Aged Environment Impairs Specific CD8 T Cell Response to Viral Infection

It is well known that the immune response is diminished with aging. However, the mechanisms are still largely unclear. In this study, we have shown that the lymphoid microenvironment of the aged mouse inhibits Ag‐specific CD8 T cell response to virus infection. First, the specific CD8 T cell response to virus infection was delayed and decreased in the aged mice. Second, using adoptive transfer of virus specific transgenic CD8 T cells, we demonstrate that the aged environment inhibited the clonal proliferation and expansion of the specific CD8 T cells during virus infection.

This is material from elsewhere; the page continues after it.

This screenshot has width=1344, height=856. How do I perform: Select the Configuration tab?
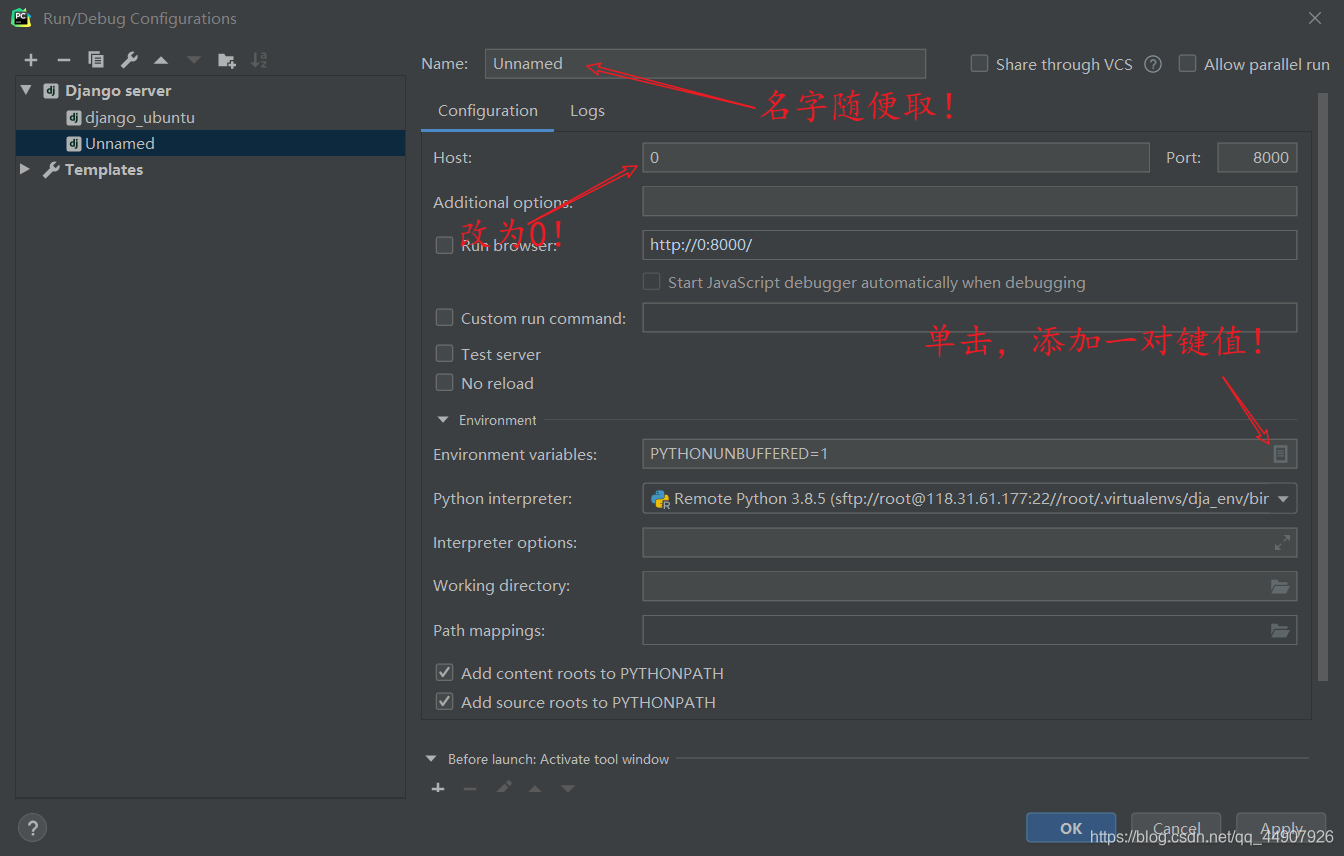click(487, 111)
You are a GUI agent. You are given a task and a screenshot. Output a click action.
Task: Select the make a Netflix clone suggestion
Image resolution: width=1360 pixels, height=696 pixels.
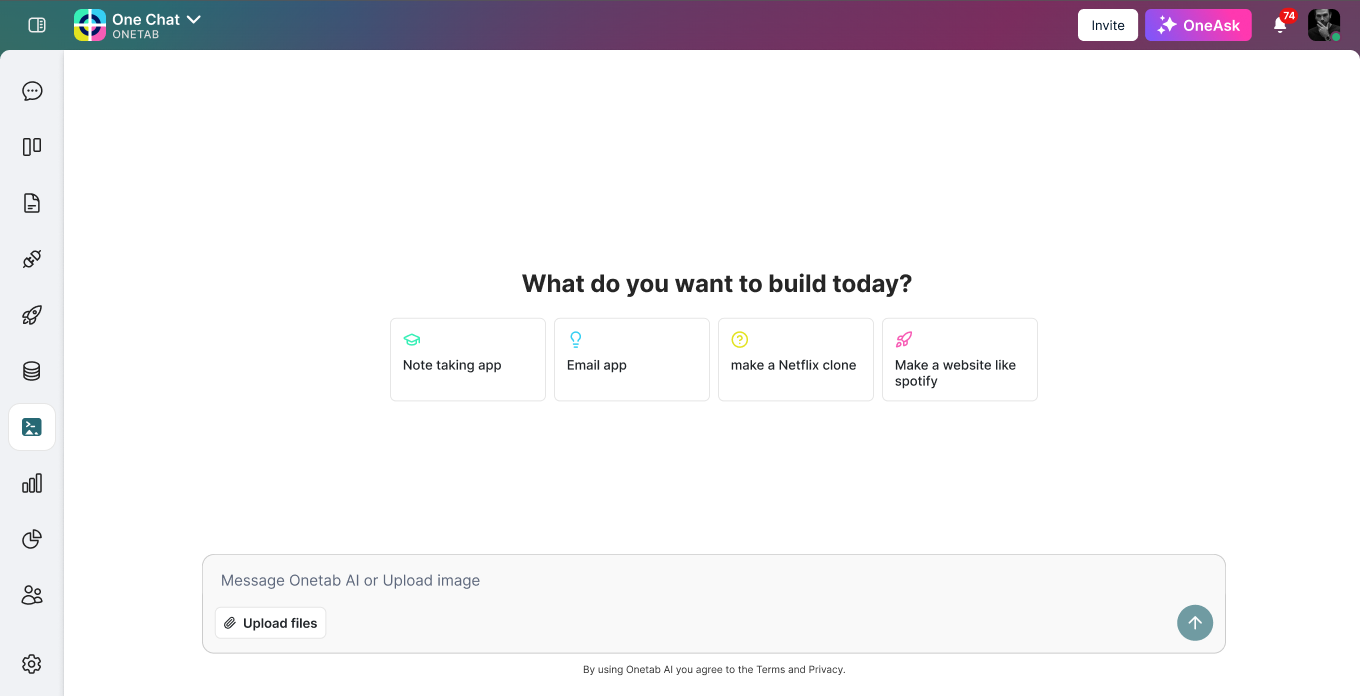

Third, a component of the microenvironment influencing CD8 T cells expansion appears to be IFN‐I. Not only is generation of functional IFN‐I in serum lower in aged than in young mice after virus infection, but antibody to IFN‐I inhibited specific CD8 T cell response to virus in young, but not aged, mice. Lastly, while the function of DCs of aged appears intact, there is a decreased number of DCs in aged mice resulting in poor priming of the Ag‐specific CD8 T cell response. Taken together, the results of this study suggest that elements of the aged environment, such as cytokines and APCs, play important roles in the alteration of specific CD8 T cell responses to virus infection. This work was supported by National Institute of Health Grant AG14913 to D.M.M.